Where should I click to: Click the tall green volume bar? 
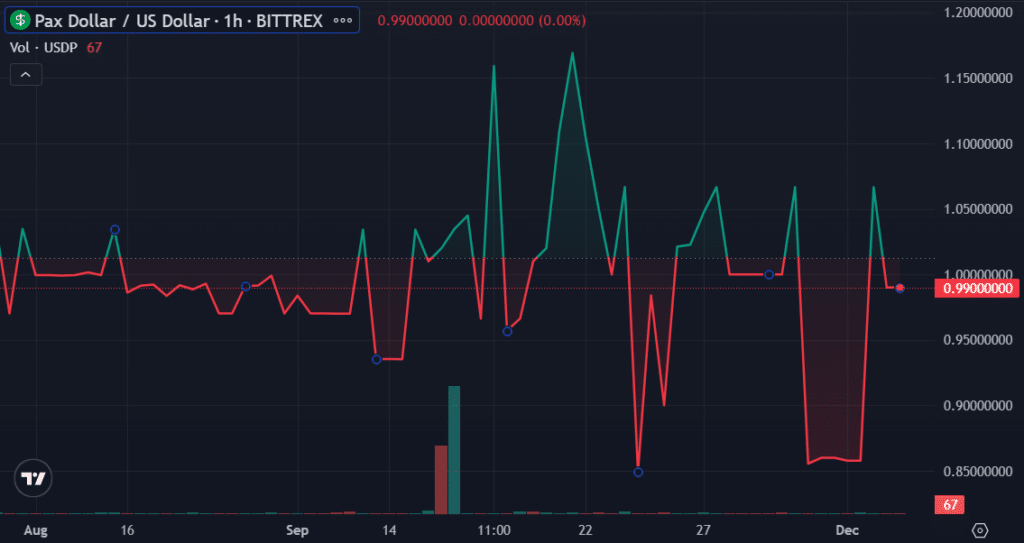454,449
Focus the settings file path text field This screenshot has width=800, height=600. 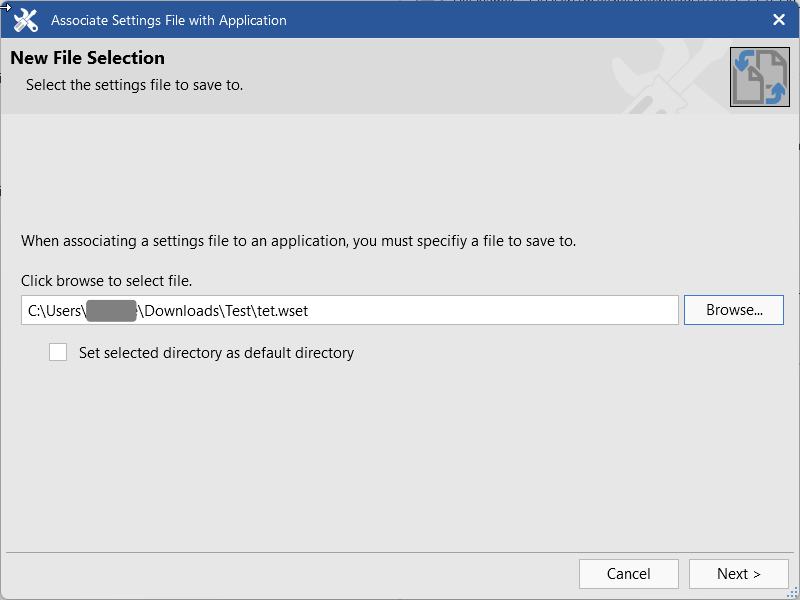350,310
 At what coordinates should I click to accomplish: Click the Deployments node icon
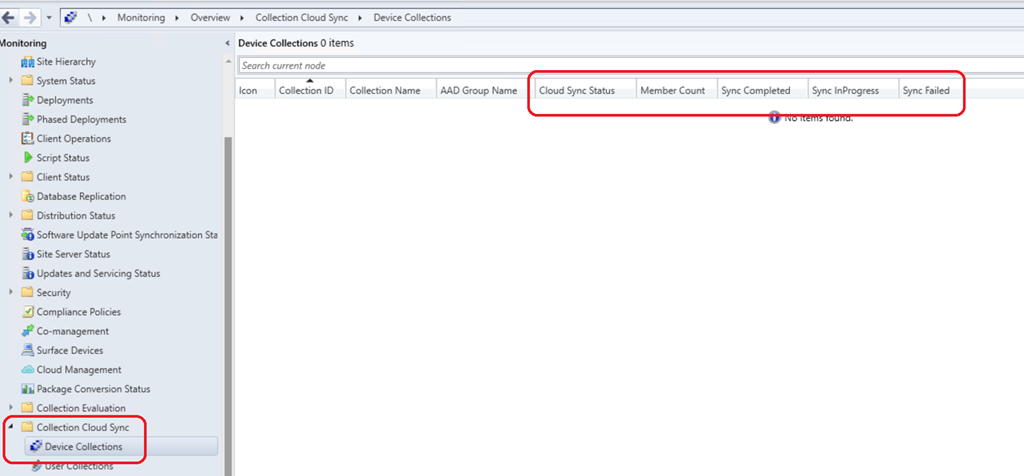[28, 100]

## Task brief
Write out again only the lines from the line that contains "At what coordinates" through the last line of the records, both ends included, without any of the pictures.

## Answer
 At what coordinates should I click to accomplish: Click the Deployments node icon
[28, 100]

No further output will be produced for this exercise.